Ausgewählter Text |
Neben allerhand queerem Leben, das sich seit Jahren um die Sonnenallee tummelt, sind auch sonst eine Menge Leute zugezogen. Und wo es enger wird, komme es automatisch zu mehr Konflikten, meint Anja Kofbinger, die queerpolitische Sprecherin der Grünen-Fraktion in Berlin.

Doch die gegenwärtige Situation geht über bloße Reibereien weit hinaus. „Ich nehme wahr, dass der Hass größer wird“, sagt Kofbinger. Als vor fünf Jahren der queere Club Schwuz in der Rollbergstraße öffnete, habe es trotz Befürchtung keine Probleme gegeben. „Und jetzt kommt das an einer Ecke in Neukölln hoch, an der wir bislang gar keine Probleme damit hatten.“

„Das ist hier verdammt nochmal meine Heimat, das muss aufhören!“

Barbara Jaeschke arbeitet in der Stuttgarter Straße und bewegt sich täglich in dem Kiez. Kurz vor dem Angriff auf die transsexuelle Frau, hat sie an der Haltestelle gestanden. „Eigentlich bin ich kein ängstlicher Typ, aber nachts ist in dem Kiez eine aggressive Energie“, sagt Jaeschke, die sich selbst als queer bezeichnet und sich seit den vermehrten Übergriffen – mehr als an anderen Orten in Berlin – wachsam bewegt.

Datenauszüge |
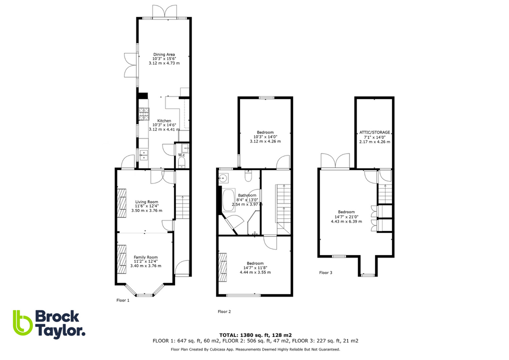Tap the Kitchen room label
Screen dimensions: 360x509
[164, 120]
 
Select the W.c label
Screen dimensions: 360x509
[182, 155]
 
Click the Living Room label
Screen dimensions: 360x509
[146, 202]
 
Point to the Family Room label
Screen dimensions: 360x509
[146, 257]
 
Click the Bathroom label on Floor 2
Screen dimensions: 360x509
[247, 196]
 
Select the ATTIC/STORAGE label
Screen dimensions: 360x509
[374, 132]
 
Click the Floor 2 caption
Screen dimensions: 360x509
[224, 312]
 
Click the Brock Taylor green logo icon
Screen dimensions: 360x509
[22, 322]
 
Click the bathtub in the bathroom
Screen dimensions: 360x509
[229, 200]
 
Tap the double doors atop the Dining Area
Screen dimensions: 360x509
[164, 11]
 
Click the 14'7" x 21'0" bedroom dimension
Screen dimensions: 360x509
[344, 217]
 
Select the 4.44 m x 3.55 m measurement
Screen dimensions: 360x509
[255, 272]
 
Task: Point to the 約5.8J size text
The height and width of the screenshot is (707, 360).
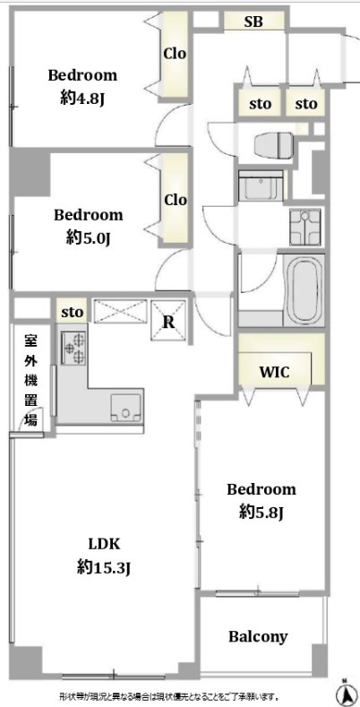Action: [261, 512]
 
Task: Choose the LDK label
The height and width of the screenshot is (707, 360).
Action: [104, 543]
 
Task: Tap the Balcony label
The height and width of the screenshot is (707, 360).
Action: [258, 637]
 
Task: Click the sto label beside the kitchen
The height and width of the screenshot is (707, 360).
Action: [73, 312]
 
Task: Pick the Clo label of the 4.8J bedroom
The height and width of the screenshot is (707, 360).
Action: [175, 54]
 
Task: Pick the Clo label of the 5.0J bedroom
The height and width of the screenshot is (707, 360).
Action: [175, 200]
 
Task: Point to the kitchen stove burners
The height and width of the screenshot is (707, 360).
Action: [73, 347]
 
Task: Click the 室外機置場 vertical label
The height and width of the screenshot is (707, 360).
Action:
--
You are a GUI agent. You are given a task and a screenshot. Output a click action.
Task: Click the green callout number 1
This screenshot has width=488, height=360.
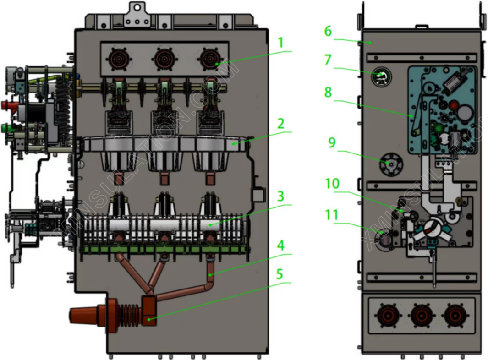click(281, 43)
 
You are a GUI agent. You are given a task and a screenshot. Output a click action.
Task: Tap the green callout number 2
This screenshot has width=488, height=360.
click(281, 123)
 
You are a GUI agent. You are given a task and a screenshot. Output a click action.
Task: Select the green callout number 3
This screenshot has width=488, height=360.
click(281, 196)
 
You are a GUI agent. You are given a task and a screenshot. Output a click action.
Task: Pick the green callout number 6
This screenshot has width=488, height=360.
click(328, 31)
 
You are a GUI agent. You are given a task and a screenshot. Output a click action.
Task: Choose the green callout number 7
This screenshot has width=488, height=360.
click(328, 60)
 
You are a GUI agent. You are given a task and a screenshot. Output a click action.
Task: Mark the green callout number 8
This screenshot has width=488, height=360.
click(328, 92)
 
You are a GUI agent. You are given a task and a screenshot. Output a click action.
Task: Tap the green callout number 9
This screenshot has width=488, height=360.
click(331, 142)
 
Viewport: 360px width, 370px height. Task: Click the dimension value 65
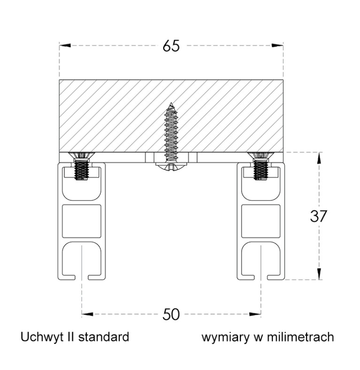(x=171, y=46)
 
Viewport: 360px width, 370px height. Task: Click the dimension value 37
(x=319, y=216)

Aufgaben |
a. Beantworte zum Text über Neukölln diese Fragen:
(i) Welche Funktion hat Anja Kofbinger?
(ii) Wo öffnete der Club Schwuz?
(iii) In welcher Straße arbeitet Barbara Jaeschke?
b. Nimm den Text über Neukölln nach seinem letzten Satz wieder auf und schreibe ihn weiter.
Die Daten werden hier nicht benötigt.

Ergebnisse je Aufgabe |
a.
(i) Sie ist queerpolitische Sprecherin der Grünen-Fraktion in Berlin.
(ii) In der Rollbergstraße.
(iii) In der Stuttgarter Straße.

b.
Mit ihrer Lebensgefährtin würde sie hier nicht unbedingt öffentlich Zärtlichkeiten zeigen. Dieses Gefühl teilt auch Maurus Knowles, Besitzer von „Ludwig“, Bar und Kunstgalerie in der Anzengruberstraße, auch wenn er selbst noch nicht Opfer von homophober Gewalt geworden ist: „Ich finde es grauenhaft, dass so viele Gäste und Performer, die hier herkommen, das teils nur mit derben Pöbeleien können.“ Angeschrien, verfolgt, beleidigt: „Du ekelhafte Schwuppe“, brüllte ein Autofahrer einer transsexuellen Freundin auf dem Fahrrad zu.

Bar-Besitzer Maurus Knowles will diese Stimmung nicht länger hinnehmen: „Das ist hier verdammt nochmal mein Dorf, meine Heimat, das muss aufhören“, sagt Knowles und hat kurzerhand einen Tuntenspaziergang – also ein „lustiges Spaziergengehen unter Freunden“ in kleinen Gruppen – am 26. Mai durch Neukölln organisiert.

Es ist eine von mehreren Aktionen der queeren Community, die auf die Vorfälle reagieren und die mindestens gefühlte Bedrohung nicht länger hinnehmen möchte. Kurz vorm Wochenende demonstrierte ein Bündnis „solidarischer Nachbarinnen“ unter dem Motto „Berlin gehört allen“ vom S-Bahnhof Sonnenallee zum Hermannplatz.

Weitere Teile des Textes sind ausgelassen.